Entrées indiquant où se trouvent les éléments:
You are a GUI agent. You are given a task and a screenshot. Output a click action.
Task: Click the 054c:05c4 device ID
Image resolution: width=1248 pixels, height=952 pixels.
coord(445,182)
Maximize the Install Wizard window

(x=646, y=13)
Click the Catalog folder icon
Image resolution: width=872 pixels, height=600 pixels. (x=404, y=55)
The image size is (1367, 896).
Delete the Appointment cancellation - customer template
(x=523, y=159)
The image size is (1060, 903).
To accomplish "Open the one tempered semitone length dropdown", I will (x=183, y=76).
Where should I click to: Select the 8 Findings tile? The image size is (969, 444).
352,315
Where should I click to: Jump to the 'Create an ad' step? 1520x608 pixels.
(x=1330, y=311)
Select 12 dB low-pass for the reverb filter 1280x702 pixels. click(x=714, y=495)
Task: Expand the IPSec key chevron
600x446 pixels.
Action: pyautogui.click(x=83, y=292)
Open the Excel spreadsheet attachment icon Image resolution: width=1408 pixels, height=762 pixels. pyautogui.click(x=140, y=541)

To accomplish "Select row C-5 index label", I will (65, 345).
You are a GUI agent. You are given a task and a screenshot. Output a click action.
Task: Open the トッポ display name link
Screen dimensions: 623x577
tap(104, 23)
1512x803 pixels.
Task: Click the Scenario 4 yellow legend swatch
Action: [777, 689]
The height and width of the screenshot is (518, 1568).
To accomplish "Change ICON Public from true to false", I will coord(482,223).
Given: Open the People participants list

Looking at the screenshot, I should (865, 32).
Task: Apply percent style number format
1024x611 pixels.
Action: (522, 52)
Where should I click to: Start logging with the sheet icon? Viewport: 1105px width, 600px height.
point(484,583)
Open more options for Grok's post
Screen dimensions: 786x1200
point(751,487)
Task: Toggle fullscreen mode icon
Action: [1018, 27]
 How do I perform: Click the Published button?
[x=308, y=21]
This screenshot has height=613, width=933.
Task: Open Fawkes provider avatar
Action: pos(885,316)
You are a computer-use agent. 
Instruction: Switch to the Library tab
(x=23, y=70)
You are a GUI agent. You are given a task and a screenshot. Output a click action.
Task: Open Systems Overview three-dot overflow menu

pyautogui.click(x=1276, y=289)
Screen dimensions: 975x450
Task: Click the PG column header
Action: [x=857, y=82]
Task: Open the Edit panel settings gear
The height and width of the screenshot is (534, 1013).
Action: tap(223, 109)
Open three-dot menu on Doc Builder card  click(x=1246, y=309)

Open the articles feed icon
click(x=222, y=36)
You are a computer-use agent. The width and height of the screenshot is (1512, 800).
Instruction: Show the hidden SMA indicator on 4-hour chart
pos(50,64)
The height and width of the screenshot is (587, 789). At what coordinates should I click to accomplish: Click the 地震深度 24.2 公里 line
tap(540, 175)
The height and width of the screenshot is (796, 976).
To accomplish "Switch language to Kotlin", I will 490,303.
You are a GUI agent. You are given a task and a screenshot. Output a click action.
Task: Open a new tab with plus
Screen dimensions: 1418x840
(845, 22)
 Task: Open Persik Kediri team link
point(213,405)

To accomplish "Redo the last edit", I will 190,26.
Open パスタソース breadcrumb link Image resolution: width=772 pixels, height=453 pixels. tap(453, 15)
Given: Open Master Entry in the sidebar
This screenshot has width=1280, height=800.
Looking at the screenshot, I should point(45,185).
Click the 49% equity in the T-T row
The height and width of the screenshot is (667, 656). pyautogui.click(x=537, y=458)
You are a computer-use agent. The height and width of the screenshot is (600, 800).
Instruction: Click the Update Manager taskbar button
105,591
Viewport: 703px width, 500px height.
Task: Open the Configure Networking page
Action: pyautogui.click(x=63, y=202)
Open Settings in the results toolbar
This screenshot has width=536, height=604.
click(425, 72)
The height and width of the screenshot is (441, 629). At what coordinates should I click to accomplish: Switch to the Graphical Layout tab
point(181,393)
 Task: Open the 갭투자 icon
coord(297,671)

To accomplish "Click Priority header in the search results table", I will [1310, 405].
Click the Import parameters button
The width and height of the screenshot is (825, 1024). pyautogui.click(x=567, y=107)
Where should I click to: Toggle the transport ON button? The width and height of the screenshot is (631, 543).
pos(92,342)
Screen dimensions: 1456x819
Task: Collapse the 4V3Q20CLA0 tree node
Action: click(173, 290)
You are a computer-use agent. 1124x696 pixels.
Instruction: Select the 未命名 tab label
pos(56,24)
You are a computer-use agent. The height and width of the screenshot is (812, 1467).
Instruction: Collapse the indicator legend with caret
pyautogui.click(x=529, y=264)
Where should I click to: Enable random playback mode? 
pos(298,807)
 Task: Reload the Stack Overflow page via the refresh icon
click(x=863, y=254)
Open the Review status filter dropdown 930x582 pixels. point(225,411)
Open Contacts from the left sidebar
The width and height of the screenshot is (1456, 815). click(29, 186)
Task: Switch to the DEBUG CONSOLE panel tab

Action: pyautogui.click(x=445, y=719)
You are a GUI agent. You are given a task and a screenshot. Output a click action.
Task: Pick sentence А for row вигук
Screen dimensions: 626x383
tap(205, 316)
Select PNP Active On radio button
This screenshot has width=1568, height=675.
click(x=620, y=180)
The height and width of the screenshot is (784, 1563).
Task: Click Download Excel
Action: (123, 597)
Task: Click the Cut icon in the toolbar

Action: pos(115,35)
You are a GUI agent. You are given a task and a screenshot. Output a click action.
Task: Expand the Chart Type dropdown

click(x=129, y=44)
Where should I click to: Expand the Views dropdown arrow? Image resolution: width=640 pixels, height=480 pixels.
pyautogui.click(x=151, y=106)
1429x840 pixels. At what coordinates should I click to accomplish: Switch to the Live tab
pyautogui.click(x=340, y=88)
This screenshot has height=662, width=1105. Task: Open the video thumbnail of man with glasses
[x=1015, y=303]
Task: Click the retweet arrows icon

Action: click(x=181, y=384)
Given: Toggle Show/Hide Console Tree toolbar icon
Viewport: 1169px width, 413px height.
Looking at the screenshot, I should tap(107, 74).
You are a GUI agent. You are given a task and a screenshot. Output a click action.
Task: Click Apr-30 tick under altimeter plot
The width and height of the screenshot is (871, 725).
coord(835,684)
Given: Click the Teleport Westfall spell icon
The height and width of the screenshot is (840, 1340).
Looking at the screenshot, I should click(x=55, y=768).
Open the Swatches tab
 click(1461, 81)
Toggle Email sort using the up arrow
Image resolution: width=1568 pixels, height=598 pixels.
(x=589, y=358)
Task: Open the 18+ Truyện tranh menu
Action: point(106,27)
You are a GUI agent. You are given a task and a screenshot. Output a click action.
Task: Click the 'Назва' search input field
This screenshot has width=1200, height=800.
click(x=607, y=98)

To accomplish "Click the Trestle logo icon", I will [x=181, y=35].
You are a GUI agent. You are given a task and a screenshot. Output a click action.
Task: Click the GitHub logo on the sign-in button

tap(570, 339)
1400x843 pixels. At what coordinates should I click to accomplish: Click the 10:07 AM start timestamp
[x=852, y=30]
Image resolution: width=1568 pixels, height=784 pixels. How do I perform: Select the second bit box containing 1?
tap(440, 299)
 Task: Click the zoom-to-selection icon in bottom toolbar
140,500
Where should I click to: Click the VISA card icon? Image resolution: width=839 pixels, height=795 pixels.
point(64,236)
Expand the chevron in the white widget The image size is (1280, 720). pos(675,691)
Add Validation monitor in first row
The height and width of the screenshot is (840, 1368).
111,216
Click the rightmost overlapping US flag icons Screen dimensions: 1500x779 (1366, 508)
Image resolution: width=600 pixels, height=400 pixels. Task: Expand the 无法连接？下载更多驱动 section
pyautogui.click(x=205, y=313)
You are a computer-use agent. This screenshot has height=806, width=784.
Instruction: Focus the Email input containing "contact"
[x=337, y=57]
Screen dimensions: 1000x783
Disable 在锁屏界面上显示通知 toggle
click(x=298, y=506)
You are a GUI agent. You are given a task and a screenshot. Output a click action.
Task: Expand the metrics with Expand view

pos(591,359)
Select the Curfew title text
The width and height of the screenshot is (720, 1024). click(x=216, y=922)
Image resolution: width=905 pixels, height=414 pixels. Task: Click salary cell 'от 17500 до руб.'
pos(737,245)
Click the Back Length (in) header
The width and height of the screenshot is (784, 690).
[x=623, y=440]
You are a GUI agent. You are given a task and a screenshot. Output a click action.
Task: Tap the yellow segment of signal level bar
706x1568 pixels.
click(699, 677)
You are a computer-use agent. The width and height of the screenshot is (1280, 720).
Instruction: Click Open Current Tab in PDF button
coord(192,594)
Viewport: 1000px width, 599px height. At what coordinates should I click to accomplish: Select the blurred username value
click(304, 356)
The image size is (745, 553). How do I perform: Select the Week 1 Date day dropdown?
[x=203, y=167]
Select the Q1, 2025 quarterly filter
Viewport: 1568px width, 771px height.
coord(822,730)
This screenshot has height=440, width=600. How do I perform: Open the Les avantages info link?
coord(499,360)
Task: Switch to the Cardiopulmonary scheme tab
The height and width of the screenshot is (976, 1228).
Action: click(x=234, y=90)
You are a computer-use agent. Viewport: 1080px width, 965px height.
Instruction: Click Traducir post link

== CONSIGNE ==
Filtrez les entrées ci-dessus pour ne garder que les lignes qui contiennent le mot « Collapse », puis recopiez chacune de ces lignes.

== RÉSULTAT FINAL ==
Task: Collapse the 4V3Q20CLA0 tree node
Instruction: Collapse the indicator legend with caret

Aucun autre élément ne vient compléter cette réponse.